Forgive me; this won't be brief. Because, to put it plain, this is one of my favourite songs. Yet a frustrating quest a few months ago could not turn up the original version, from the album The Tenement Year, anywhere in the digital wilds, legal or no. Weeks later, too late for the mix I'd been hoping to make, I got ahold of a 'hard' copy. And tonight I realized that thanks to Said the Gramophone, I had the means to alter that reality for some other searcher out there.

So here we are. You and I. The moment is delicate. Don't press play yet. Already I have built the song into myth, the myth of a favourite song, and if you hear it and shrug, 'huh, whatever', this conspiracy between us, this chance for contact and sympathy, may vanish. Words cannot prevent it. Not all the words that have been spent enhancing the legend of Pere Ubu, certainly, by the likes of Greil Marcus or Jon Savage or most recently Simon Reynolds -- most of them devoted to the way in the mid-1970s the band transfigured the sonic scrapheap of post-industrial Cleveland, forged it into a futurist vision of the American transcendental tradition, an alternate history of rock'n'roll, fated to one of the most influential obscurities in modern music. This is not that Pere Ubu. You can look that one up.

This is the Pere Ubu of 1988, when it had regrouped after David Thomas's more-scorned-than-heard, 'eccentric nature-boy' solo years. Now David Thomas lived in what he considered an exile in England, making albums such as Monster Walks the Winter Lake, a metaphoric suite about the breakdown of communication in a marriage. In those songs, he portrayed a failing marriage as a third entity, a Frankenstein pastiche of 'parts that don't matter,' a hulk that comes lumbering between two people, silencing them, dominating the horizon. And in the first years of the reanimated Pere Ubu this theme persisted: Where to turn when the dynamic between people is beyond their control, when it wrenches the torch from their hands and blazes through the village? It needn't be a marriage; it could be a band.

All right, let it play now.

As so often, in a group that always made its art from the parts that weren't supposed to matter in culture, from B-movies and sci-fi novels and comics and Germanic freak rock and abandoned buildings and obsolete synthesizers and dinosaur books, Pere Ubu digs for inspiration in the trash: Here it's the opening sequence of the boneheaded 1970s TV show The Six-Million-Dollar Man, in which the surgeons intone over the prone body of the astronaut, 'We can rebuild him. We have the technology.' And somehow, presumably with bits of early microwaves, Soviet satellites and HAL-9000, they call the fallen man to rise, to run fast in slow motion, to face supervillains and (not incidentally) fembots -- too good to be good, much less true.
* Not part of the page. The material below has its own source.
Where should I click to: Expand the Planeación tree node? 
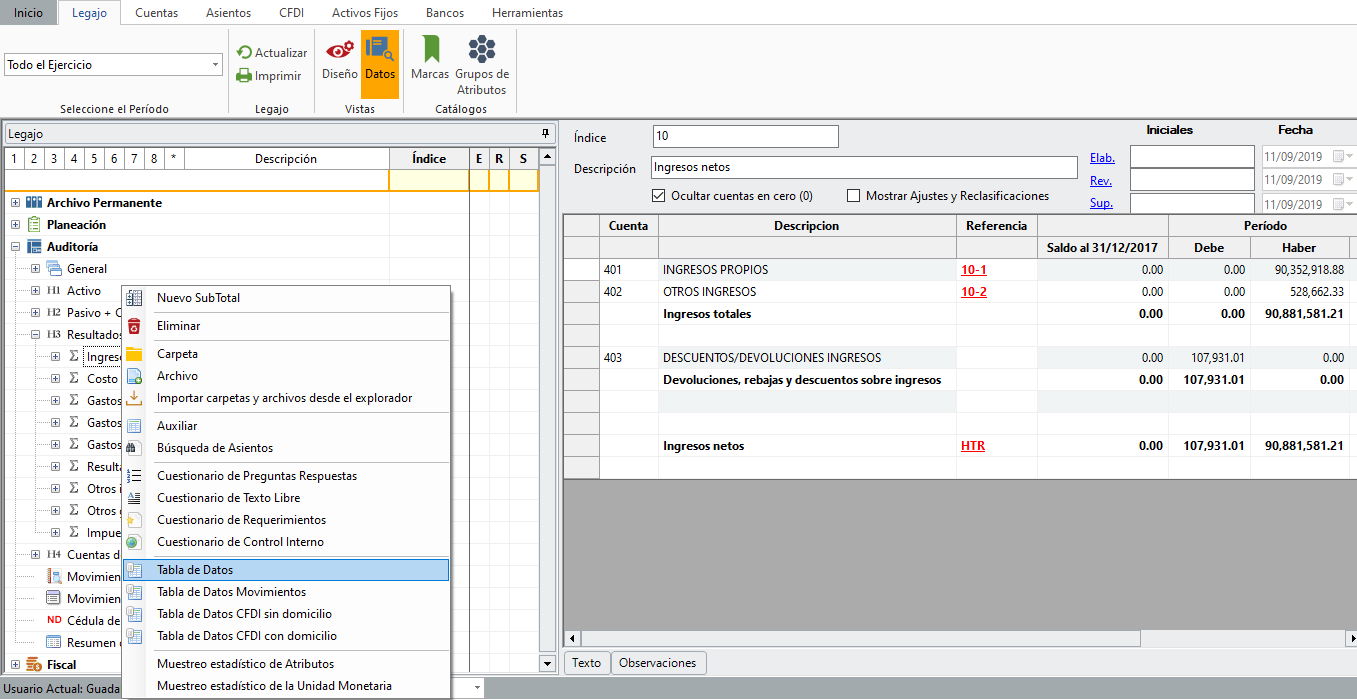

But David Thomas isn't a kid any more. He doesn't want to fight cartoon threats, or even, for awhile, his pet cultural apocalypse. He wants to talk to his wife. What is that monster made of? It's made up of moments, intervals at which no one rises to the occasion, or all parties are too stubborn to prevent the inevitable crash. Where is the device to stop the action - time travel that goes not forward or back but within, as in Nicholson Baker's The Fermata, or in the current glib Adam Sandler variation with the remote control that could put life on pause, to let us 'hold it to the light, study all the angles, and find out How and Why it's gotta go the way that it goes'? That's the only restoration for this man fallen to earth, this no-longer-young genius laid low by human banality.

The fantasy swells to overwhelm him. With his meaty hand he swats away apparitions of 'thinkers and poets of the past - oh no!' There must be more than blind intuition. There must be a machine. And with that the utopia passes to dystopia, to eyes that are 'beaming,' to coming 'unstuck completely, Flap A from Slot B, slapping in the wind!' It's a bit like the Internet, this flux of liberated information, of knowledge unhinged from wisdom. (In a couple of years Pere Ubu would be an early adopter, putting out CD-Rs, and press materials in pre-Web hypercard stacks.)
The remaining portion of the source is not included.